El punto donde se encuentran es uno de los más concurridos de Madrid. A los mendigos se unen vendedores ambulantes de droga o algún transeúnte con ganas de mojar la garganta con alcohol. Generalmente, la plaza se presta al jolgorio de las terrazas, de los niños en los columpios y de este contingente de sintecho gastando las horas entre latas de cerveza y cartones de vino. El mediodía que inaugura junio, sin embargo, luce como un erial. Y lo mismo ocurre en otros enclaves parecidos. Ni siquiera la plaza Mayor, con sus pasadizos ocupados por colchones, sirve de reposo a los sintecho.
Y Raúl Torres, coordinador de Ifema y miembro de Grupo 5, la empresa que lo gestionaba, calculaba en declaraciones al diario El País que el albergue se componía de un 60% de usuarios extranjeros (principalmente latinoamericanos, magrebíes o de países de Europa del Este) y de un 40% de españoles, aunque muchos estaban sin empadronar en la ciudad. El consistorio adelantó, además, que se mantendrían abiertas las 524 plazas de la Campaña de frío (contando las 384 que están 24 horas, 50 pensiones, 60 apartamentos y 30 específicas para mujeres). Aunque algunos grupos de la oposición han criticado que es un número inflado y que muchas de estas estancias aún no están disponibles.
El jefe del Samur Social añadía en el artículo citado que hasta hacía poco "vivían de la economía sumergida o de subsistencia. Vendían clínex, se dedicaban a la chatarra o aparcaban coches" y que muchos esperaban a la nueva normalidad para poder sacar algo de dinero.

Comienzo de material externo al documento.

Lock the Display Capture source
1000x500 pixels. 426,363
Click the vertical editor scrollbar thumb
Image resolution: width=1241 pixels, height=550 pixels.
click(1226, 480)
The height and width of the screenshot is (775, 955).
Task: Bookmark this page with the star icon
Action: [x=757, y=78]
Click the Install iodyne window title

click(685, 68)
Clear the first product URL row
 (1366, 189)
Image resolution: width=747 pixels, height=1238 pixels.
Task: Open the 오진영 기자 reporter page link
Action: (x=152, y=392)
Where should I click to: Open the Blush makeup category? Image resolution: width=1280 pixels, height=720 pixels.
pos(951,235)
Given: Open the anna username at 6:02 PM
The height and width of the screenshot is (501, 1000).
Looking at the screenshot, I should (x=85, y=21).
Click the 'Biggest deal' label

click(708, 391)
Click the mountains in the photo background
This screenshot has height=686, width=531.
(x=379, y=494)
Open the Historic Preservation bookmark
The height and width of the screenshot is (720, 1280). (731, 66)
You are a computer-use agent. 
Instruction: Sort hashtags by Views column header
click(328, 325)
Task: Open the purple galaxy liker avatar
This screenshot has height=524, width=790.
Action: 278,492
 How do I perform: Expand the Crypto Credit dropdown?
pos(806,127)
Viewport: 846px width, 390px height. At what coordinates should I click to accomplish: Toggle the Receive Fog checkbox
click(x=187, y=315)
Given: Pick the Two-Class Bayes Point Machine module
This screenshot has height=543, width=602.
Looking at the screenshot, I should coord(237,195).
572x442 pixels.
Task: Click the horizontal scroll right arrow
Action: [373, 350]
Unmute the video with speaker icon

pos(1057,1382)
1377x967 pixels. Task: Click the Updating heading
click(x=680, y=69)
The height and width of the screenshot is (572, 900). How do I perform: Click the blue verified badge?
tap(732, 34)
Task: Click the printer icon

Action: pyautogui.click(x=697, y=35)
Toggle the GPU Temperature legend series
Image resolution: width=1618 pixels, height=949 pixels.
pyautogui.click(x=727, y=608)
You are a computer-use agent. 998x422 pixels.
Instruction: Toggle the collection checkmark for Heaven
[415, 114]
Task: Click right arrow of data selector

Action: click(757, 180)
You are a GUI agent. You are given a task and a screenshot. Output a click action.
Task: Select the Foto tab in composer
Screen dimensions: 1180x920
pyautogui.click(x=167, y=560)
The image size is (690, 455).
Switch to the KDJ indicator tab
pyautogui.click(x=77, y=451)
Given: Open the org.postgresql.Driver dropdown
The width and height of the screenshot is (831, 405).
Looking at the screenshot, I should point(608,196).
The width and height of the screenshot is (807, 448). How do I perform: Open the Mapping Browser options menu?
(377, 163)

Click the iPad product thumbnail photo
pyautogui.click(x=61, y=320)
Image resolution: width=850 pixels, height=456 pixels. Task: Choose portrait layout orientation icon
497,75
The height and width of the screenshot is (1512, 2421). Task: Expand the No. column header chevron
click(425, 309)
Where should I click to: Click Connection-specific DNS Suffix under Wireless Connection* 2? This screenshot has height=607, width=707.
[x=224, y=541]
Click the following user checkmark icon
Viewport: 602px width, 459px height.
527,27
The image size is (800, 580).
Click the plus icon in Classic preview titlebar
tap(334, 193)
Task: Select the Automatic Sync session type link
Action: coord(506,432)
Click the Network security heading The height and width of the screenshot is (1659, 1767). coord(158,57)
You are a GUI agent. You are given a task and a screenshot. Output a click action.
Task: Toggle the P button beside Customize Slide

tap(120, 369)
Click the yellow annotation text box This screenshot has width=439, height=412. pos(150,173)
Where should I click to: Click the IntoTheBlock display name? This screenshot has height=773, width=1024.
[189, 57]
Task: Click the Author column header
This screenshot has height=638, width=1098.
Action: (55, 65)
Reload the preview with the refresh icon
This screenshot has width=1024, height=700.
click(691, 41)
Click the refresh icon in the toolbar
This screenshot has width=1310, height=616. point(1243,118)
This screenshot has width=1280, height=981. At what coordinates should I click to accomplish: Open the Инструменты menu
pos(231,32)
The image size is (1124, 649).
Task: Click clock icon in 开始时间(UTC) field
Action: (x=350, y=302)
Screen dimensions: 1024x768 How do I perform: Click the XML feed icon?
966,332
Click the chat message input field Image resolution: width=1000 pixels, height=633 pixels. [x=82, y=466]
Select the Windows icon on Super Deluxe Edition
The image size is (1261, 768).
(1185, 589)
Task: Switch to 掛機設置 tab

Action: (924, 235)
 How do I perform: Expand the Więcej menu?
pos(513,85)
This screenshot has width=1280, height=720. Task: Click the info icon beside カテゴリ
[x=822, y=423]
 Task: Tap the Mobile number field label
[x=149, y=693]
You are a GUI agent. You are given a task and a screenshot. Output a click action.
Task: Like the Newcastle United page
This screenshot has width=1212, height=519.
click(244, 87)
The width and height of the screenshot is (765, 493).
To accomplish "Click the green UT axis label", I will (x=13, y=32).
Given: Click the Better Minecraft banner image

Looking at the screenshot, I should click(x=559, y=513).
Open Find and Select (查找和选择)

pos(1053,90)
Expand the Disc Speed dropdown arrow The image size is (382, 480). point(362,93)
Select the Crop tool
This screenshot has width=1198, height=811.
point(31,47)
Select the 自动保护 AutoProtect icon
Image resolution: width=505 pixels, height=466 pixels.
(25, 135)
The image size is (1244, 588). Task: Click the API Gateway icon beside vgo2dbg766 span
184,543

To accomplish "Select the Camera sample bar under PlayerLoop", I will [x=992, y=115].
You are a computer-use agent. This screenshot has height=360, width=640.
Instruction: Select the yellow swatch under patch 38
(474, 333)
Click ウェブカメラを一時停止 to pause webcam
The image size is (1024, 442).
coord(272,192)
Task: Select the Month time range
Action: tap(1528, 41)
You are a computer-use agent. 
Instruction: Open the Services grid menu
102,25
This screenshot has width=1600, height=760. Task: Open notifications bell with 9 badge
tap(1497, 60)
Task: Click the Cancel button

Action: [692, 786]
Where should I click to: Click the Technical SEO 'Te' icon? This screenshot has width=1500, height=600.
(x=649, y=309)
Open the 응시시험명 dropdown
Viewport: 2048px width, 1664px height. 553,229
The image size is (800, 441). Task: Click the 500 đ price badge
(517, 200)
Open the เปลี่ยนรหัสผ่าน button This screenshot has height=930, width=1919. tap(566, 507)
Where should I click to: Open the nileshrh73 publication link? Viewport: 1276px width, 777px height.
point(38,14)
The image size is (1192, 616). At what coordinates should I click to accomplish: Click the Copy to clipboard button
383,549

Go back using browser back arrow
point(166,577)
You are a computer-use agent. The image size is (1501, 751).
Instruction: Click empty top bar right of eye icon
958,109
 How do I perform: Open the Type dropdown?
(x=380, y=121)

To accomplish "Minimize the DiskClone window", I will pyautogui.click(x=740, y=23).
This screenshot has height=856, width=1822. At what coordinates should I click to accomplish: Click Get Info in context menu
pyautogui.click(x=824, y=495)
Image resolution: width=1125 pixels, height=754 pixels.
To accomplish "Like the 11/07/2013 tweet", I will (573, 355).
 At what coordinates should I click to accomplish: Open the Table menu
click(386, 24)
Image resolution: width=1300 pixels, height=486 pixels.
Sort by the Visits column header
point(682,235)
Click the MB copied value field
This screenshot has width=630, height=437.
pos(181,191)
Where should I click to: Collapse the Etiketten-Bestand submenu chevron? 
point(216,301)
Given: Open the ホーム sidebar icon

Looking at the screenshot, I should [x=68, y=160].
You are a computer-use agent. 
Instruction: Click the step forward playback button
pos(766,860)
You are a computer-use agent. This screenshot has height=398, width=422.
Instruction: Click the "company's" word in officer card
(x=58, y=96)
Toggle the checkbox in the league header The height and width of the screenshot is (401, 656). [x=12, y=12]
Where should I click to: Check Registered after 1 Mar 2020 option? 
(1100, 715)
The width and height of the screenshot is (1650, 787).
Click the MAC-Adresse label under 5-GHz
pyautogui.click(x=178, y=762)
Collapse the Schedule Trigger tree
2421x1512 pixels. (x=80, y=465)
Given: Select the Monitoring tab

La esperaba, por ejemplo, Radi, marroquí de 34 años. Con la progresiva apertura de comercios tiene más opciones de volver a trabajar como cocinero. Esta tarde, sin ir más lejos, le han llamado para ir a fregar platos en un local de kebabs. Le pagan 10 euros y no duda ni un segundo: "No me queda nada. Ni un céntimo", justifica. Hará lo que le pidan para poder comprarse tabaco o comida antes de tumbarse en la plaza de las Salesas. Allí se siente más seguro, porque "está la Audiencia Nacional y siempre hay policía".
De nada les sirve a Radi y los otros cuatro sintecho que han transformado la dársena en un pequeño cuarto, con maletas y cartones apilados.
"En Ifema teníamos baños, bicicletas estáticas y una biblioteca, pero era un desastre. Los trabajadores, que se turnaban de día y noche en grupos de 14 personas, eran maravillosos, pero la gente…", protesta uno de ellos, varón de 57 años que pide anonimato.
Lleva dos años y medio en la calle y lo prefiere a un albergue. "Hay muchos problemas. Yo le he dicho al Samur Social que me meto en una habitación que cueste poco, pero no en un centro. La última vez que trabajé, de conserje, me dieron un pisito en el edificio. Si no, es imposible: son carísimos", argumenta quien asegura haber trabajado 30 años y tener una prestación de unos 400 euros. Hasta que le surja la ocasión, seguirá aquí, colonizando el asfalto y buscando "cualquier cosa" que le permita costearse un alojamiento.